We're hiring!

Landing a new syscall, part 1: What is futex?

André Almeida avatar

André Almeida
February 08, 2022

Share this post:

Over the past 18 months, we have been on a roller-coaster ride developing futex2, a new set of system calls. As part of this prolonged effort, the futex_waitv() syscall has now successfully landed in Linux 5.16.

A followup of the initial futex syscall, this new interface aims to overcome long term issues that have been limiting the way applications use the Linux kernel. But what exactly is futex? This series of blog posts will help answer that and other questions around this tricky function.

If you've ever run strace in a multithread program, chances are that the trace was filled with futex() calls. If you are a Linux gamer trying to increase the performance of your setup, you have probably heard of futex as well.

Read on as I take a deep dive into this important system call and how it is used to process synchronization functions.

Data racing

Before getting into futex, we need to know which problem it solves: race condition.
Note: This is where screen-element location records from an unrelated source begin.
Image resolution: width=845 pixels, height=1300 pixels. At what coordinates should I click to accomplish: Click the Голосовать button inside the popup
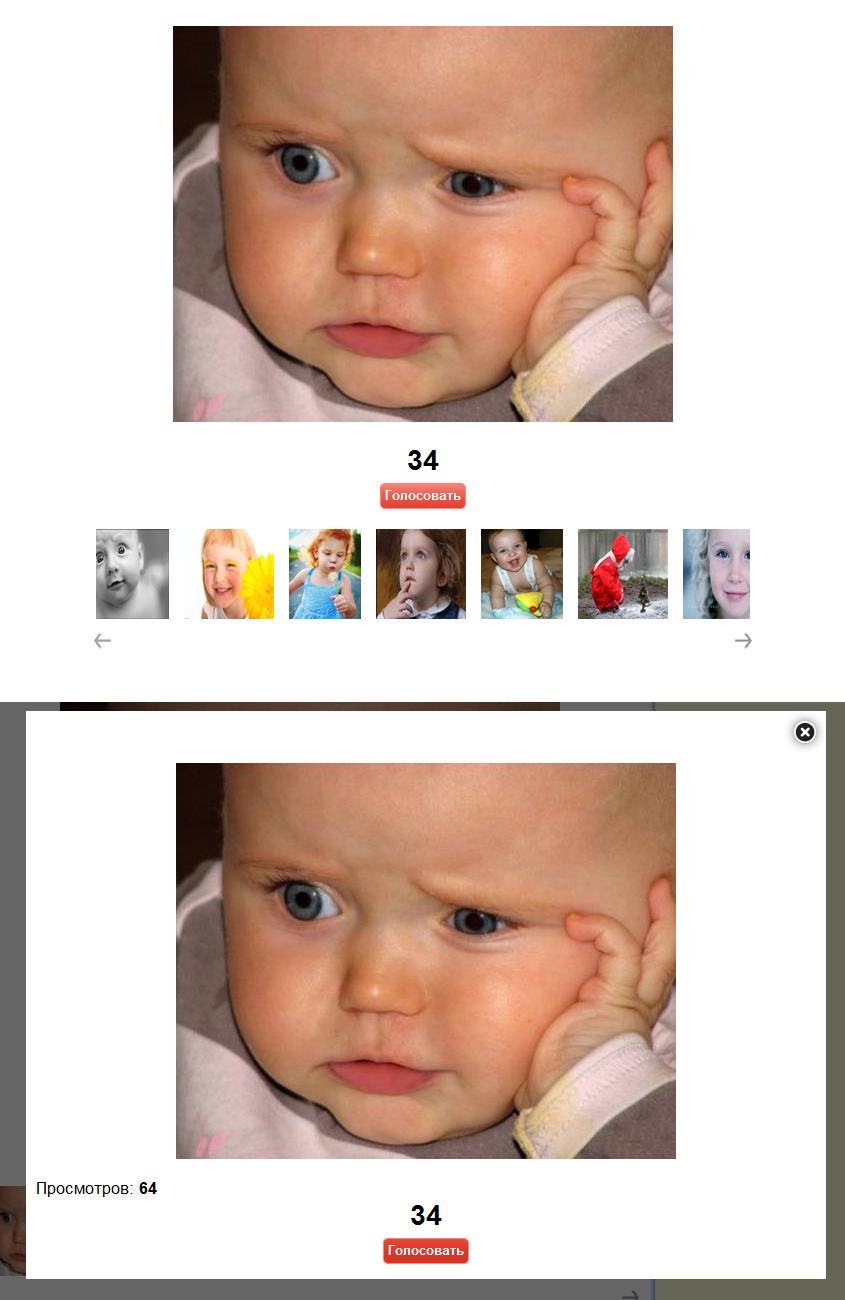pos(426,1250)
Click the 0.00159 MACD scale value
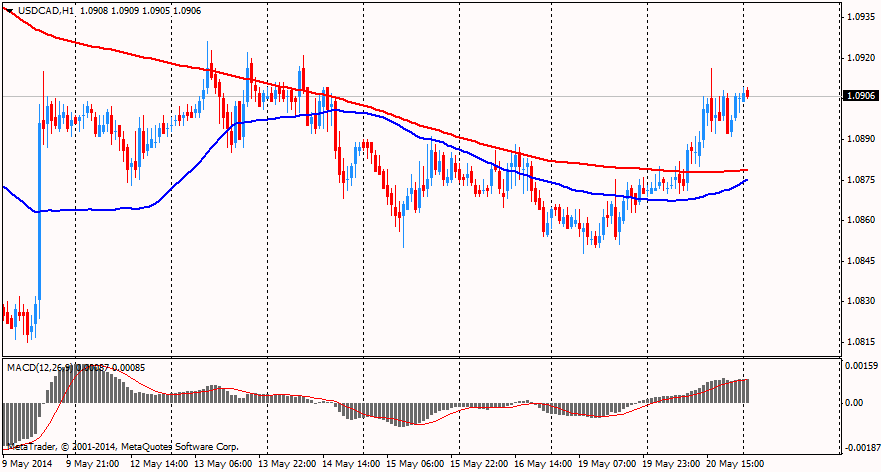This screenshot has width=881, height=472. (861, 366)
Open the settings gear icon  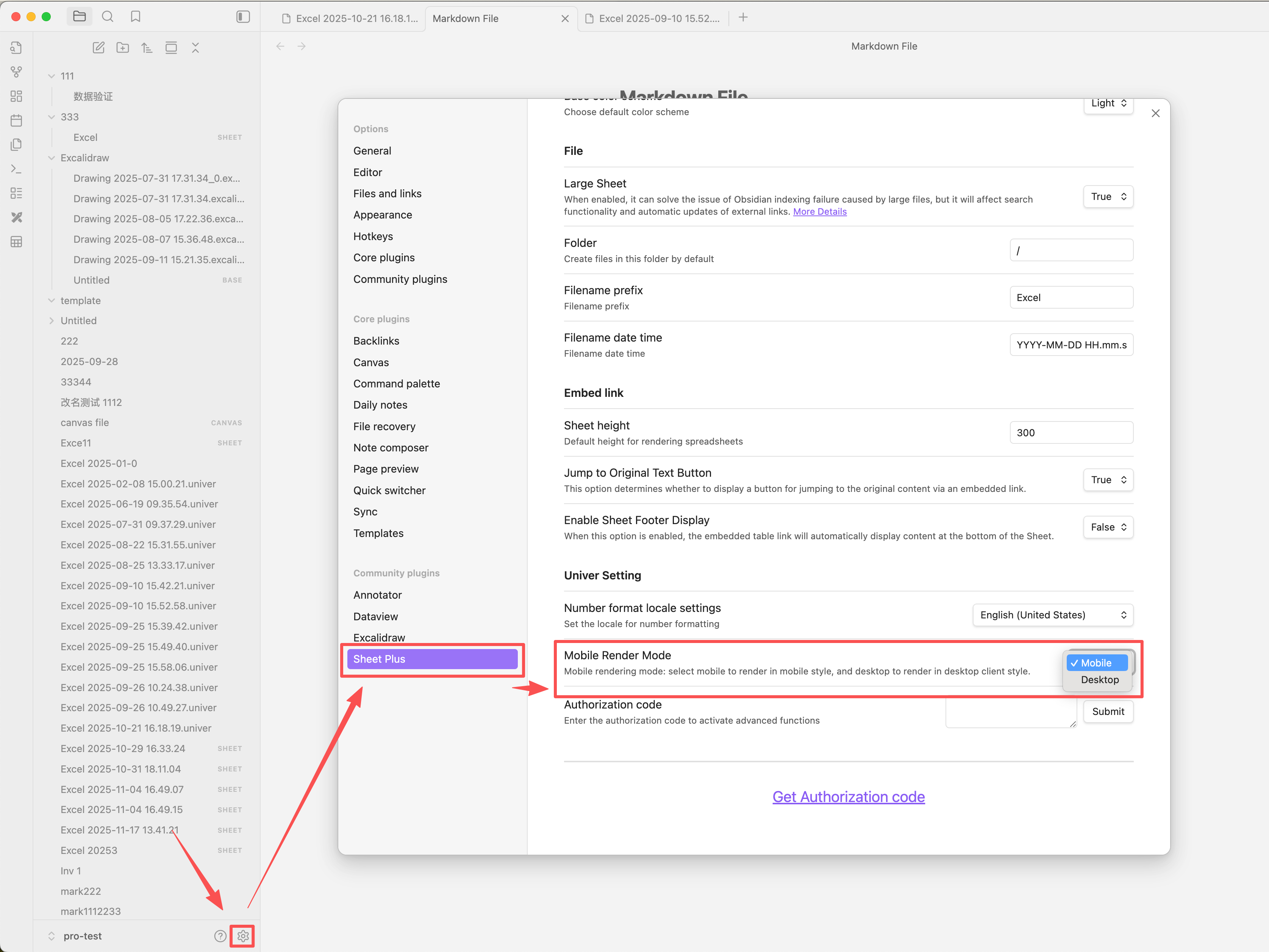(243, 936)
Since the arrival of multitasking operating systems, different tasks can now work at the same time and compete for the same resources. Using the same data at the same moment can lead to serious bugs as we will see next.

Imagine that your bank has a multithreading software to manage your account running in a single core, but failed to correctly use synchronization mechanisms. Let's say that you have 500 moneys in the bank. You want to withdraw 300 moneys and at the same time your friend wants to send you 200 moneys. Then, in the fast multithread bank system, this happens:

Thread 1

aux = account_balance 	//  500
aux += receive_money   	//  500 + 200
account_balance = aux 	//  700

Thread 2

aux = account_balance 	//  700
aux -= withdraw_money	//  700 - 300
account_balance = aux	//  400

All good! Everything went as expected. The kernel can order the threads in different manners. In this case, if Thread 2 went before Thread 1 the final result would be the same anyway:

Thread 2

aux = account_balance 	//  500
aux -= withdraw_money	//  500 - 300
account_balance = aux	//  200

Thread 1

aux = account_balance 	//  200
aux += receive_money   	//  200 + 200
account_balance = aux 	//  400

However, the scheduler preemption can interleave the execution of both threads, resulting in something like this:

Thread 1

aux = account_balance 	//  500
aux += receive_money   	//  500 + 200

Thread 2

aux = account_balance 	//  500
aux -= withdraw_money	//  500 - 300
account_balance = aux	//  200

And back to Thread 1

account_balance = aux 	//  700

Given that both threads were sharing the same resource (account_balance) and aren't using synchronization mechanisms, they failed to keep data consistence. Thread 2 writes 200 to account_balance, but just after Thread 1 overwrites it with 700.

If we were in a multiprocessor machine, this issue would be even worse given that these threads can run in concurrency.

But it's not that bad, right? You got more moneys! However, the opposite scheduling could happen as well, keeping you with only 200 moneys in the bank. So how do we solve this?

Mutual exclusion: Mutex

Mutex is a sync primitive that helps you make sure only one thread can access a critical section (hence the name, mutual exclusion).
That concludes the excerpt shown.